While many people are motivated to build better fitness habits for the aesthetic consequences, there are copious other, better reasons to stay active. Dozens of studies come out each year explaining the rewards of exercise and one of the top recurring benefits is improved brain function. This leads some to ask the question: is there a point when fitness goes too far?
Weightlifters may facetiously offer the phrase “going too hard in the gym” as an explanation for some negative consequence after a grueling workout, and most people are familiar with the ordinary soreness that follows a strenuous run. However, there may be a more immediate reaction that influences the brain, according to an article this week from WebMD, which referenced a new study published in the journal Current Biology.

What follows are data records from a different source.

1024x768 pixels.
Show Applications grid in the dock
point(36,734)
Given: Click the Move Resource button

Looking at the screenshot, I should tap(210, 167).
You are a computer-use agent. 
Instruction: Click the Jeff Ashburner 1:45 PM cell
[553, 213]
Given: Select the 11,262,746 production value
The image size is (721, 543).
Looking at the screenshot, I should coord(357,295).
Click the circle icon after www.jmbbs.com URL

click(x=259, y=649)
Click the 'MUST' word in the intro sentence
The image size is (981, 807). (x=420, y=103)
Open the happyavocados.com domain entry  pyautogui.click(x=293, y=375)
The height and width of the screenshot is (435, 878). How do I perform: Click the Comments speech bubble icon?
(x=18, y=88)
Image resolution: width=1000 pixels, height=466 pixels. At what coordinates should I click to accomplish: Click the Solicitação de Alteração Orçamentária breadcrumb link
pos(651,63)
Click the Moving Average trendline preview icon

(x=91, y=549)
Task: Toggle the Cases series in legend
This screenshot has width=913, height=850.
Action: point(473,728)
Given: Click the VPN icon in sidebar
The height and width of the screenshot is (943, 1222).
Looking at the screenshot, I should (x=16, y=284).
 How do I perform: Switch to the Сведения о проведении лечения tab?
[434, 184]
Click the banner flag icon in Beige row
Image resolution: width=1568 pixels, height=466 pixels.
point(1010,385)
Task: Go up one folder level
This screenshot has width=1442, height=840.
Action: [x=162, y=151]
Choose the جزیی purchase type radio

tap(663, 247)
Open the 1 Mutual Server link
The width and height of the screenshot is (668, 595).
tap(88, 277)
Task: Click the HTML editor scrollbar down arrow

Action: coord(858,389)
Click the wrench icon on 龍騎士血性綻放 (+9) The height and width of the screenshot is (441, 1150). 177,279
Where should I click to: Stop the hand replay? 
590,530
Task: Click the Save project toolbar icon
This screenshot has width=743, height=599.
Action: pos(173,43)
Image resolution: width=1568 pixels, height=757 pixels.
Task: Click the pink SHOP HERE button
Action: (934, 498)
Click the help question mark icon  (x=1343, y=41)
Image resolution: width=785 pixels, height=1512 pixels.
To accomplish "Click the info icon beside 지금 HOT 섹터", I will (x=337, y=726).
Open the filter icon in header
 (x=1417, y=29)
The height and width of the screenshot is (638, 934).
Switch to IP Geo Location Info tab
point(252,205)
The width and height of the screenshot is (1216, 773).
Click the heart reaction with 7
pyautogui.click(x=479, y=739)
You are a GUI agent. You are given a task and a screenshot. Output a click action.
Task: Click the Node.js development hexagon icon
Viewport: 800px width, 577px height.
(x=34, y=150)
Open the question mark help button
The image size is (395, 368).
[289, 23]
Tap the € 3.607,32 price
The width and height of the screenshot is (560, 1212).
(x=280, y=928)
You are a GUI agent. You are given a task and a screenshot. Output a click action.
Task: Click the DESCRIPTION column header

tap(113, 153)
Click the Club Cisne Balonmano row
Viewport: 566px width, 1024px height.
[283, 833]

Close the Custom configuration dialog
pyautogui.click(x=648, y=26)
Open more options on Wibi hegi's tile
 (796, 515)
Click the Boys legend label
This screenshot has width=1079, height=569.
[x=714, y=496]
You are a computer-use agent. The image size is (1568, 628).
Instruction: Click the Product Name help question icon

Story author Steven Reinberg summarized the news, writing:
The findings show that despite the benefits of endurance sports, an excessive training load can have ill effects on your brain, French researchers said.
“Our findings draw attention to the fact that neural states matter: You don’t make the same decisions when your brain is in a fatigued state,” said study author Mathias Pessiglione of Hopital de la Pitie-Salpitriere in Paris.
For the study, the researchers had 37 male endurance athletes either continue normal training or increase training 40% a session over three weeks.
Functional MRIs showed the overloaded athletes had a slower response in the lateral prefrontal cortex.
Athletes who exerted themselves to the point of exhaustion showed reduced activity in an area of the brain important for making decisions. And they appeared more impulsive in tests that evaluated financial decision-making, going for immediate rewards instead of larger ones that would take more time to achieve, the researchers found.
As the article goes on to point out, fatigue is the chief threat to this impaired decision-making ability. Certainly no one should interpret these findings and draw the conclusion that working out is not helpful for overall optimal brain function.